* [EXERCISE TASK]
Reproduce the data verbatim from the line containing "Select the Stato" through the end of the data, including both of those lines, and output nothing else.

== ENTRIES PROVIDED ==

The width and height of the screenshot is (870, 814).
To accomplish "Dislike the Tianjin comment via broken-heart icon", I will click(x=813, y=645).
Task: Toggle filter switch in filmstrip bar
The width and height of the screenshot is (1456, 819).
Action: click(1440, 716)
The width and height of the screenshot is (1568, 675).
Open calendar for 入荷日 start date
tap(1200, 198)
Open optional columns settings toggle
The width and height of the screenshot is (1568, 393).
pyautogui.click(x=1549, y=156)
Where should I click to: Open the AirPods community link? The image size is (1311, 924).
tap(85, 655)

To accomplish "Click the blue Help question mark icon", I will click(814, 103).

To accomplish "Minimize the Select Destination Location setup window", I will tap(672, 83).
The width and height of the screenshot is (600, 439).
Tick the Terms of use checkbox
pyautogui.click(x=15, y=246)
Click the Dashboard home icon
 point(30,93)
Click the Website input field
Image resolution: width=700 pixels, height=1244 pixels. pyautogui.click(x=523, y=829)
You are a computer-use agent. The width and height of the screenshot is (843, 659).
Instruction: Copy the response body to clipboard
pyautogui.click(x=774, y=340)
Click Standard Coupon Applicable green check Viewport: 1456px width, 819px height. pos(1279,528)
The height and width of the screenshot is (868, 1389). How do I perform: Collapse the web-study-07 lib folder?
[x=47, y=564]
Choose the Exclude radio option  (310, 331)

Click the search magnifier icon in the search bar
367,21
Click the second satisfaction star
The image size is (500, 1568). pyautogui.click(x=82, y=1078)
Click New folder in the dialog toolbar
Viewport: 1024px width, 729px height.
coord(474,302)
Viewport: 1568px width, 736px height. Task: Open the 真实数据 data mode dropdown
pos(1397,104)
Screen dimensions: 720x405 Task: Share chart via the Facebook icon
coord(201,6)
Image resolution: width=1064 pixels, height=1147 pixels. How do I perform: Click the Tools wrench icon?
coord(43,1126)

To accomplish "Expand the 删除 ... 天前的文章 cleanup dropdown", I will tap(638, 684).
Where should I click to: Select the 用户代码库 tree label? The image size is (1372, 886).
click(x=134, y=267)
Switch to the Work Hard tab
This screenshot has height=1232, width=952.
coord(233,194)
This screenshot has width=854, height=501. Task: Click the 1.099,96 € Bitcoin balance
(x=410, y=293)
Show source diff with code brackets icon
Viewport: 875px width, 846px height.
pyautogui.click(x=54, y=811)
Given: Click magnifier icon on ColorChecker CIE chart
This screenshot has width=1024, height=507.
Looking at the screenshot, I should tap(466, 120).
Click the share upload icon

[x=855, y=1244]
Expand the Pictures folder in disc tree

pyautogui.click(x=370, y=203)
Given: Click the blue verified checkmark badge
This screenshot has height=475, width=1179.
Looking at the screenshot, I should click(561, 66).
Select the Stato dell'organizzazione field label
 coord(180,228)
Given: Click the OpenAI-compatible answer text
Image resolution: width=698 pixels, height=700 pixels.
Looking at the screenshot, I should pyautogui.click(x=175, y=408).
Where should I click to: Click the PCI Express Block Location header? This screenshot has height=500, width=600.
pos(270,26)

===

* [COMPLETED EXERCISE]
Select the Stato dell'organizzazione field label
 coord(180,228)
Given: Click the OpenAI-compatible answer text
Image resolution: width=698 pixels, height=700 pixels.
Looking at the screenshot, I should pyautogui.click(x=175, y=408).
Where should I click to: Click the PCI Express Block Location header? This screenshot has height=500, width=600.
pos(270,26)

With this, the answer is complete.